La torta de Imotska proviene de la ciudad de Imotski, en el interior de Dalmacia, un paisaje de terrazas de piedra, viñedos y almendros. Pertenece a la familia de los pasteles de nueces que marcan festivales y ritos de paso en toda Dalmacia, aunque los lugareños la consideran algo único y casi ceremonial. Fuentes de la Cámara de Economía de Croacia y organismos regionales de patrimonio la catalogan como producto tradicional protegido, valorado tanto por su receta como por su papel en la cultura local.
Históricamente, este pastel era un clásico en los viajes. Notas de archivo, repetidas en artículos culinarios regionales, describen cómo, a finales del siglo XIX, se le sirvió torta de Imotska al emperador Francisco José durante su visita, con la parte superior decorada con pequeñas "coronas" de almendras alrededor del enrejado en su honor. Las familias de Imotski aún la preparan para bodas, onomásticas y grandes festines; en generaciones anteriores, recibir una torta entera como regalo era una muestra de respeto y afecto.

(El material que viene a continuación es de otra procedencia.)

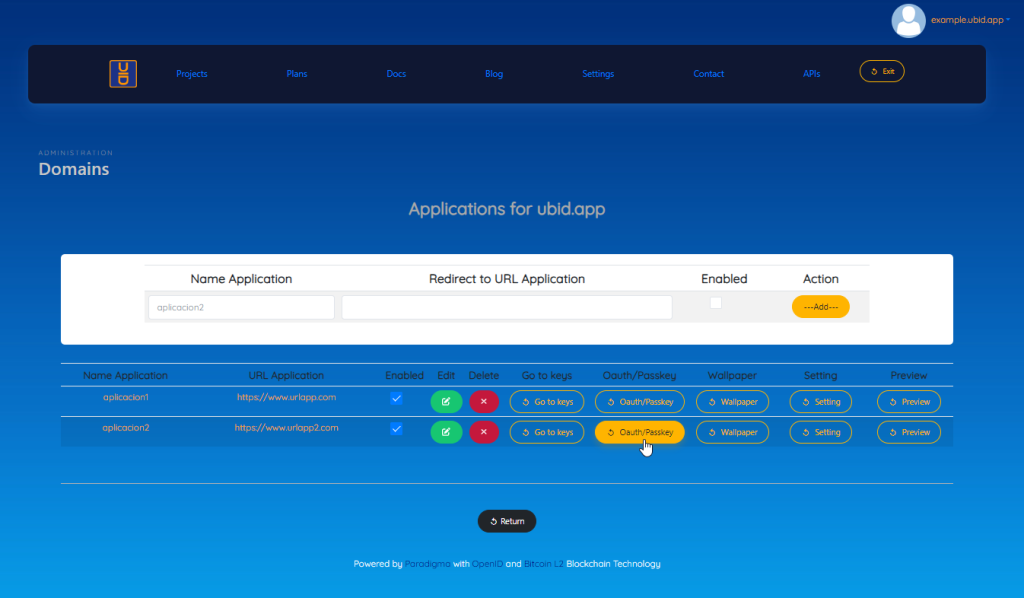This screenshot has width=1024, height=598.
Task: Click the user profile avatar
Action: pos(908,20)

A primera vista, el pastel recuerda a una crostata de almendras o tarta al estilo Linzer: una tarta redonda y poco profunda, forrada de masa, rellena de una mezcla de frutos secos y terminada con un elegante enrejado. Los historiadores gastronómicos, tanto croatas como internacionales, señalan que la combinación de masa quebrada y relleno de almendras probablemente refleja influencias venecianas y austrohúngaras que se filtraron a través de Dalmacia. Sin embargo, su sabor lo ancla firmemente en Imotski. El relleno se basa en almendras locales, acompañadas de ralladura de cítricos, canela, nuez moscada y un toque de licor de cereza al marrasquino. Muchas recetas incorporan prošek, un vino de postre dálmata, en la masa o el relleno, lo que aporta aroma y jugosidad.

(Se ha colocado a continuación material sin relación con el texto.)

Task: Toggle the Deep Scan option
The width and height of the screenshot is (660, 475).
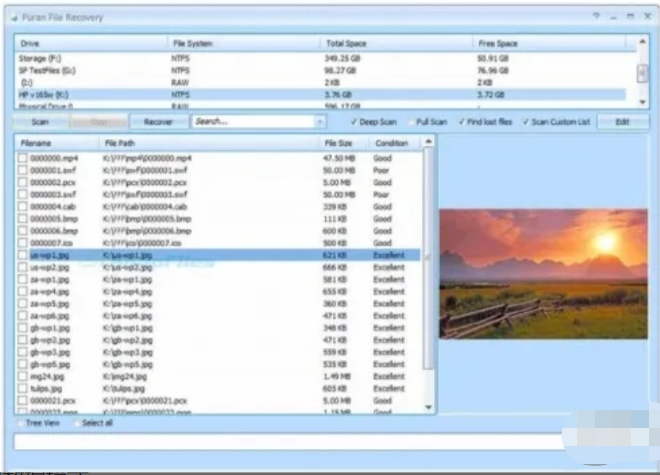Action: tap(354, 121)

Esta tarta se diferencia de los pasteles croatas de bizcocho, más ligeros. Se asemeja más a una tarta densa de nueces que se seca lentamente en lugar de levar. Las guías tradicionales enfatizan el método de horneado: una breve exposición a fuego alto, luego un período prolongado a temperatura baja para que el relleno de almendras cuaje suavemente sin secarse. La rebanada terminada presenta una corteza fina y tierna en la base, seguida de una gruesa capa de almendras húmedas y finamente molidas, a medio camino entre el frangipane y el mazapán. La superficie se cruje ligeramente bajo las tiras de la celosía, con almendras pálidas marcando cada intersección.
Esta versión conserva la esencia de las recetas clásicas de Imotski (masa quebrada con prošek, relleno de almendras, cítricos, especias y un toque de marrasquino), pero adapta la técnica a un horno doméstico moderno. Las cantidades se ajustan a las proporciones que se encuentran en fuentes tradicionales y profesionales, con ligeras modificaciones para mayor claridad y consistencia.
Para muchos hogares, la torta de Imotska no es un postre cotidiano. Surge cuando hay tiempo para un trabajo minucioso: enfriar y amasar una masa suave con aroma a vino; blanquear y pelar almendras para decorar; mezclar el relleno para que quede ligero pero compacto. El pastel se corta con precisión, se transporta bien y conserva su sabor durante varios días, lo que coincide con su papel tradicional como regalo que se llevaba por los estrechos caminos de un pueblo de piedra a otro. En una mesa moderna, se integra con naturalidad en el centro de una celebración: servido en finas porciones con vino de postre, café o una copita de prošek, conectando discretamente una reunión contemporánea con la larga lista de festividades en Imotski, donde los mismos sabores se destacaban sobre manteles de encaje blanco.